Certain allele combinations of the gene coding for Apo-E, a cholesterol-carrying serum protein, confer substantial risk. Synthesized in the liver and brain, serum Apo-E binds to Aβ. Neuritic plaques accumulate the mixture. Chromosome 19 encodes the gene for Apo-E in three alleles: Apo-E2, Apo-E3, and Apo-E4. Everyone inherits one of three alleles (E2, E3, E4) from each parent, giving each person an allele pair (E2–E2, E2–E3, E2–E4, E3–E4, etc.). Approximately 10–20% of the population inherits E3–E4 or E4–E4, which are the pairs most closely associated with Alzheimer disease.

Having two E4 alleles (being homozygous for E4) – and, to a lesser degree, having one E4 allele (being heterozygous for E4) – significantly increases the risk of developing Alzheimer disease. Of individuals carrying no E4 alleles, only about 20% develop Alzheimer disease; of those carrying one E4 allele, 50% develop the disease; and of those carrying two E4 alleles, 90% develop it. Overall, more than 50% of Alzheimer disease patients carry one E4 allele. Not only does the E4 allele put the individual at risk for developing the disease, it also hastens the appearance of the symptoms. For example, compared to individuals carrying no E4 alleles, those carrying one E4 allele show Alzheimer disease symptoms 5–10 years earlier, and those with two E4 alleles show the symptoms 10–20 years earlier.

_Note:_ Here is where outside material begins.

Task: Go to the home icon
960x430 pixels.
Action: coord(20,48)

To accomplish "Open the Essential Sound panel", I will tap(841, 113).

On the other hand, having one or even two E4 alleles is neither necessary nor sufficient for developing Alzheimer disease. The association is close, but not enough to be causal. Because E4 alleles remain a powerful risk factor and not a cause, neurologists refer to the Apo gene as a “susceptibility” gene. Physicians and some individuals might imagine that determining the Apo status would help diagnostically or prognostically, but the general neurologic consensus is that determining the Apo alleles provides little reliable or useful information, especially even compared to the clinical evaluation and other testing. Neurologists generally do not order Apo testing. However, patients learning that they carry Apo-E4 alleles show no significant short-term psychological risks.

Inheriting an Apo-E4 allele also serves as a marker for rapid progression from MCI to dementia in HIV disease and following severe TBI. However, the allele probably has little or no influence on the development of cognitive impairment in MS or Parkinson disease.